Written task
Could you condense the paragraph in the London fuel consumption article that begins "The biggest reduction has been in personal travel" into a short bulleted list that keeps its main figures?
══ Provided text
Fuel consumption down but scale of diesel use remains a worry for health

Cab speeds past-2The amount of fuel consumed by vehicles on the roads of London has fallen by nearly a third over the past 10 years.

The biggest reduction has been in personal travel, which includes cars, motorbikes and buses. Fuel usage in these types of transport is down by 31%.  The reduction for freight transport, which includes vans and lorries, is down by 22%. Personal travel accounts for 2½ times the fuel consumed by freight.

As previously reported by Urbs, traffic volumes have gone down by about 7% since 2004 despite a rising population. But the reduction in fuel consumption can also be attributed to better fuel economy for vehicles.

The estimates are based upon data modelling by the Department of Energy and Climate Change and it shows that fuel consumption, like car ownership, is highest in the outer boroughs, particularly those north of the river, such as Enfield, Barnet and Havering. The highest consumption level is in Hillingdon.

Fuel consumption

The estimates look at where fuel is consumed rather than where it was bought so areas with large arterial roads are likely to have higher consumption levels – the M4 running out through Hillingdon or the M1 in Barnet, for example.
════
══ Items
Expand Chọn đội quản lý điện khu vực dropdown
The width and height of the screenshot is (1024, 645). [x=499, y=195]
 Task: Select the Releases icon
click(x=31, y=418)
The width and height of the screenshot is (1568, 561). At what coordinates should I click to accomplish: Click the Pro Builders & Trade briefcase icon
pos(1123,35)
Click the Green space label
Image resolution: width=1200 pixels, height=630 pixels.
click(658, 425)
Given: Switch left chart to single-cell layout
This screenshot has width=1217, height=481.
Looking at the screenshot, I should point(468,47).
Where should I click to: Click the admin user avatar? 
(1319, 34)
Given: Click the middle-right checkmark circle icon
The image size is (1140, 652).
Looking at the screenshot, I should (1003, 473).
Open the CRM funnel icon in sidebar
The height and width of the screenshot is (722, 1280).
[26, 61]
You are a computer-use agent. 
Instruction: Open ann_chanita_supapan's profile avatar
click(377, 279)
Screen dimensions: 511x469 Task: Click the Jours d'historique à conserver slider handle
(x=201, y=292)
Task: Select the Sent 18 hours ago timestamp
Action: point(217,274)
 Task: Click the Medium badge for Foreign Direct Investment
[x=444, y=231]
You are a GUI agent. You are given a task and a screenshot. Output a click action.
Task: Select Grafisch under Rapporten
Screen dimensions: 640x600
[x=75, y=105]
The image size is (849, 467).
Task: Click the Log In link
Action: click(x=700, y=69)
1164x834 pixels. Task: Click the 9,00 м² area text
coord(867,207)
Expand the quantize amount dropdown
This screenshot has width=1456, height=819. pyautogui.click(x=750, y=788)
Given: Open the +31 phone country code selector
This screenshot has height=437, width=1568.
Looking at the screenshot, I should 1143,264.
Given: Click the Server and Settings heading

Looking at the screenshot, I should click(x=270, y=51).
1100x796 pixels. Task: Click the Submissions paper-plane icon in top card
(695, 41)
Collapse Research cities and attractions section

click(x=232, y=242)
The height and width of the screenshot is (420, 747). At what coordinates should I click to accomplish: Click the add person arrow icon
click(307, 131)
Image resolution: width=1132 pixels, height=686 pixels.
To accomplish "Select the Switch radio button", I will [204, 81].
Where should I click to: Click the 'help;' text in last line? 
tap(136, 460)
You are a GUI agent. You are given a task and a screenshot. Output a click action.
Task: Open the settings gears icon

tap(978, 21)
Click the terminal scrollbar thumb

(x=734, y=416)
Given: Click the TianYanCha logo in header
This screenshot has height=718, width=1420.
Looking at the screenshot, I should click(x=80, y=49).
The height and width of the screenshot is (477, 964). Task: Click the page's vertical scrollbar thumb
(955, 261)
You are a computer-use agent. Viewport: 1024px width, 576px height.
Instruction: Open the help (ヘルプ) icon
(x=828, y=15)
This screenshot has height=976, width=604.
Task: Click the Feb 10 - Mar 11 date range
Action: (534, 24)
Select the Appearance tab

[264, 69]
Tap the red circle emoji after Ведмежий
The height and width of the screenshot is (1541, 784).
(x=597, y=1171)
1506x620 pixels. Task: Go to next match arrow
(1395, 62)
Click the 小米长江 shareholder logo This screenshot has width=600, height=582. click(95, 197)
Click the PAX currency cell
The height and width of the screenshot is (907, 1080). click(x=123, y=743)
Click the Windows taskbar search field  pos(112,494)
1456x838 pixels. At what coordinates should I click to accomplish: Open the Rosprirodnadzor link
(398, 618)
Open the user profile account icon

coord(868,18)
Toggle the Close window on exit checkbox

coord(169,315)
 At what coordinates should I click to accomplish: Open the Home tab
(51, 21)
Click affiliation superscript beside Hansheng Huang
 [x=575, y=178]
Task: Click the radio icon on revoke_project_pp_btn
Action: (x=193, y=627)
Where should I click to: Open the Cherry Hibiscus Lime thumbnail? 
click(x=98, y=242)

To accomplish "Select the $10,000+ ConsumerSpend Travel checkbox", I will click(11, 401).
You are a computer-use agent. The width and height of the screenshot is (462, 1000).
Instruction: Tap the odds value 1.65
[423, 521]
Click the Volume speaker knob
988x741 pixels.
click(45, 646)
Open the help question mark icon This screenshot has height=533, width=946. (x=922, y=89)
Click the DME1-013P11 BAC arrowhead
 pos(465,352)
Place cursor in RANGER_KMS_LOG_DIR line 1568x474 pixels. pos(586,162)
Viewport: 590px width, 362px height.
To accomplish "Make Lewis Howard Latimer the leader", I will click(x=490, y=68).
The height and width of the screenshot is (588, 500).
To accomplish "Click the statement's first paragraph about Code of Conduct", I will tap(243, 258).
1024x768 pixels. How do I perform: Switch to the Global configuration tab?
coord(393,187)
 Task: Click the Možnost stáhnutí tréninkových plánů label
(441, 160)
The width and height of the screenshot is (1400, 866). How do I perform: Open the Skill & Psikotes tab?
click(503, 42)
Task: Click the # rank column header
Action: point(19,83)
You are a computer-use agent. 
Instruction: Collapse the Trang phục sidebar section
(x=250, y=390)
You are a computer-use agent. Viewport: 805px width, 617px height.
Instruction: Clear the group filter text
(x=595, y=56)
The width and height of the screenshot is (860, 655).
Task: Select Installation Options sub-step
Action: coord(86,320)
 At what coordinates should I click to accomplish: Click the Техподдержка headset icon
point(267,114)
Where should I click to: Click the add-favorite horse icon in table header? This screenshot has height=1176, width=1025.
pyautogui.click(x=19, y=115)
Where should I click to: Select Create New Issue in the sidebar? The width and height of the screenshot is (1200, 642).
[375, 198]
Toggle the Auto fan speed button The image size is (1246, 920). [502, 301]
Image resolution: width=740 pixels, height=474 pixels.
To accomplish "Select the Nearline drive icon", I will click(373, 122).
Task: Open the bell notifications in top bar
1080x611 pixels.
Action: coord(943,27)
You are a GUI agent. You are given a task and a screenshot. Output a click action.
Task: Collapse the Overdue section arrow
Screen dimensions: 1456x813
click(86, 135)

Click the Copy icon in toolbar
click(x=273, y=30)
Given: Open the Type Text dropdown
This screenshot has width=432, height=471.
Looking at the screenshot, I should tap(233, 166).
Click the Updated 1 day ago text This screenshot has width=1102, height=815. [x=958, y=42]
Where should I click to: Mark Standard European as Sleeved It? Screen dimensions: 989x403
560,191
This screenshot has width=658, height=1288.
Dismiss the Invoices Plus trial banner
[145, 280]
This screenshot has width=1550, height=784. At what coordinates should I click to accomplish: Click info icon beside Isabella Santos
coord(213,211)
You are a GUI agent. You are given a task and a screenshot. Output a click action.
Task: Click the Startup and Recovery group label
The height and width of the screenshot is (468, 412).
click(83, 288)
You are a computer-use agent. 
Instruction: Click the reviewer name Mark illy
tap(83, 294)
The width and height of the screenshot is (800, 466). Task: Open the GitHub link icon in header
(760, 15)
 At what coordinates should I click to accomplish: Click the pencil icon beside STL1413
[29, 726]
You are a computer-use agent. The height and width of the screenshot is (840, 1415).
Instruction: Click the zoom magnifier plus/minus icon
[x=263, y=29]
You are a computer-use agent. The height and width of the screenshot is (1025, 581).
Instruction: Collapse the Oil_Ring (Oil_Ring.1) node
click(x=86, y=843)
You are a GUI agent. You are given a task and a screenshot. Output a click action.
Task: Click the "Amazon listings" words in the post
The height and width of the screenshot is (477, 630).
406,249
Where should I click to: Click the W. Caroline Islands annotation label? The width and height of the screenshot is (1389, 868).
════
Answer to the exercise
- Personal travel (cars, motorbikes and buses) saw the biggest drop in fuel use: down 31%.
- Freight transport (vans and lorries) fell by 22%.
- Personal travel uses 2½ times as much fuel as freight.